Rojava Devrimi ve kültür çalışmaları
Rojava Devrimi’nin kültür ve sanat çalışmaları üzerindeki etkisine değinen Diyana Murad, “Yıllardır Türk devleti, Suriye rejimi ve İran, Kürt kültürünü soykırımdan geçirmek için farklı politikalarla bizlere saldırıyor. Her ne kadar toplumumuz kendisini soykırımdan korumuş olsa da ne yazık ki Türk, Arap ve Fars kültürünün etkisinde kaldı. Rojava Devrimi ile birlikte kültür ve sanat çalışmalarında büyük bir gelişim yaşandı. Devrim öncesi çalışmalar vardı ama gizli bir şekilde yapılıyordu. Bu durum çalışmaları etkiliyordu. Ayrıca devrim öncesi eğitim imkanları çok azdı. Rojava Devrimi sayesinde eğitimlerin önü açıldı ve engeller ortadan kalktı” ifadelerini kullandı.
‘Egemenler arabeskle toplumu öldürmek istiyor’
Şarkıların insanların duygularına hitap ettiğini dile getiren Diyana Murad, “Stranlar insanlara ruh veriyor, rehberlik bile yapabilir. Ne yazık ki düşmanda bazen bunu kendi çıkarlarına göre kullanıyor. Egemen güçler, toplumu etkilemek için şarkıları topluma karşı kullanmışlar. Özellikle arabesk şarkıları gençler arasında yaygınlaştırılıyor. Arabesk şarkılar insanların ruhunu ve duygularını öldürüyor. İnsanların enerjisini yok ediyor. Düşman, toplumu özünden uzaklaştırıp moralsiz bırakmak istiyor” diye konuştu.
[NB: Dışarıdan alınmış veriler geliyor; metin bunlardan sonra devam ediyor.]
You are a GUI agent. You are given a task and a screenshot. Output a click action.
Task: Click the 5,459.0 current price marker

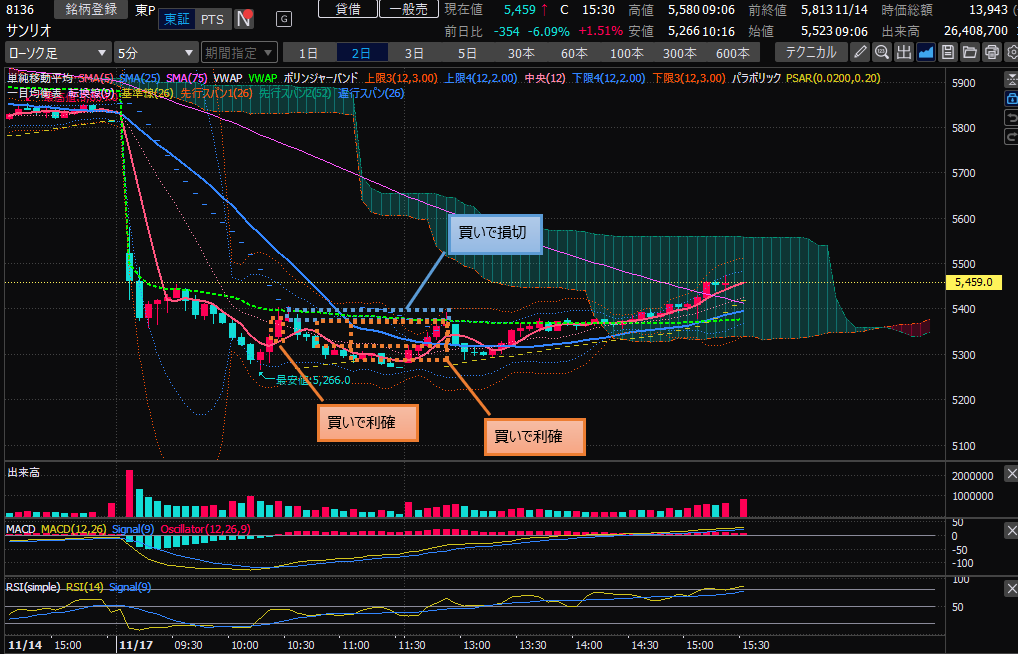[x=974, y=282]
‘Miraslarını geliştireceğiz’
Kültür ve sanatlarıyla düşmana karşı mücadele ettiklerini belirten Diyana Murad son olarak şunları söyledi: “Rojava Devrimi ile birlikte toplum içinde bir bilinç oluştu. Çalışmalarımızla Eyşe Şan, Meryem Xan ve Şakiro’nun mirasını geliştireceğiz. Dengbêjlik ve stranlarla tarihimiz canlı kalmış. Kürt kadınları olarak düşmanımızı tanımamız gerekiyor. Aynı zamanda kültür ve sanatımızla düşman anlayışını yerle bir edeceğiz ve kökten yok edeceğiz.”